Abubaker Kalungi (R) was acquitted

The High court has acquitted Abubaker Kalungi for the double murder of former Buyende district police commander Muhammad Kirumira and his friend Resty Nalinya Mbabazi.
 
Kirumira’s vehicle was sprayed with a volley of bullets on the evening of September 8, 2018. Kalungi was arrested a few days later from Buliisa district. Kirumira had earlier told the media that he expected death anytime because his police bosses were after him since he had exposed their corrupt dealings and abuse of the police uniform before President Yoweri Museveni. He also said he’d been blocked from meeting the president to avail him with more incriminating evidence against senior police and army officers.
 
In court, the state alleged that Kalungi was hired by Hamza Mwebe and Abdu Kateregga to trail Kirumira and inform them of his whereabouts. It was alleged that on a fateful day, Kalungi informed Mwebe and Kateregga where Kirumira was, and the two came riding on motorcycles before shooting him dead.
 
In December 2022, court acquitted Mwebe while Kateregga was killed by security agents, leaving Kalungi as the lone suspect in the case. However, Kalungi denied killing the duo and said that on the day of the murders, he was roofing a house in Ndejje, Kibutika before retiring to his home after work. His wife, Halima Naggita corroborated his statement before the court.
 
The judge noted that the prosecution was able to demonstrate three of the four ingredients of murder, which are that there was death, it was unlawful, and that there was malice aforethought. However, the prosecution failed to prove the fourth ingredient of participation, where it had to prove beyond reasonable doubt that the accused person had directly participated in the murders by placing him at the scene of the crime or indirectly facilitating the matter.
Justice Margaret Mutonyi dismissed the charge and caution statement that the prosecution presented, indicating that Kalungi had confessed to participating in the murders. She said the court couldn’t rely on the statement as it was written in good English, and the accused person spoke and understood Luganda.

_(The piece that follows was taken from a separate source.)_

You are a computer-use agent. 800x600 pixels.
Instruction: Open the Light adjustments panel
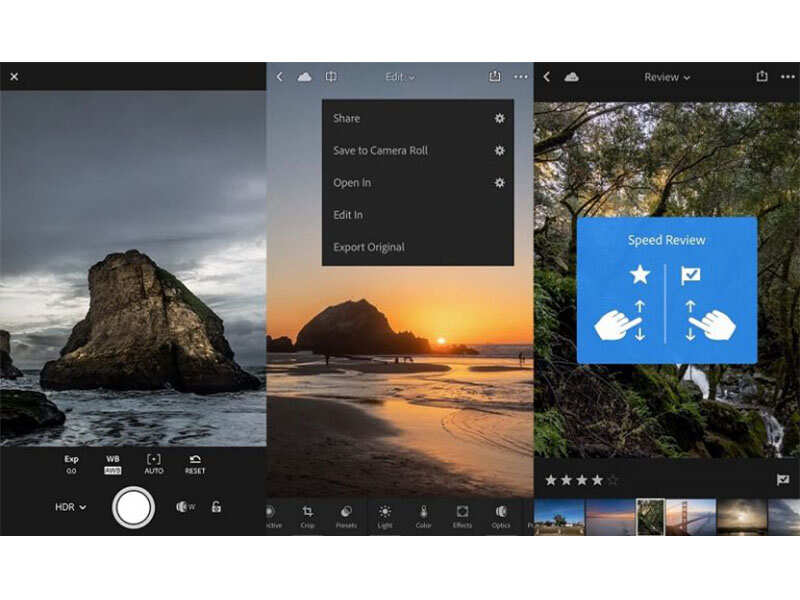pos(387,512)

There was no proof that the statement written in English had been read to him and that he understood it before he allegedly appended his signature. The judge further noted that Kalungi’s name, as written on the statement, appeared as though it was written by a child, an indication that the accused couldn’t read or write.

Furthermore, the court found that the accused had been tortured to accept the statement. Earlier, Kalungi informed court that he had been tortured and made to sign against his will several documents. A doctor’s statement upon examination of Kalungi also revealed that Kalungi had healing bruises on his forehead and back, which could have been sustained less than a week ago. 

 
The doctor’s examination was conducted four days after Kalungi entered the said charge and caution statement. This showed that the suspect could have been tortured prior to executing the statement, and yet detective Stephen Walimbwa who administered it told the court that at the time of administering the statement, the suspect was in good shape.

The judge wondered how the officer couldn’t have seen the wounds on the suspect’s forehead, yet the doctor saw the same four days later. The court session was attended by the family of Kalungi and that of the late Kirumira. Two females from Kalungi’s family got teary eyes when he was acquitted. Both sides silently exited the courtroom after the judgment. Kalungi was handcuffed, and his lawyer, Zefania Zimbe, said that prisons would soon embark on processing him out upon acquittal.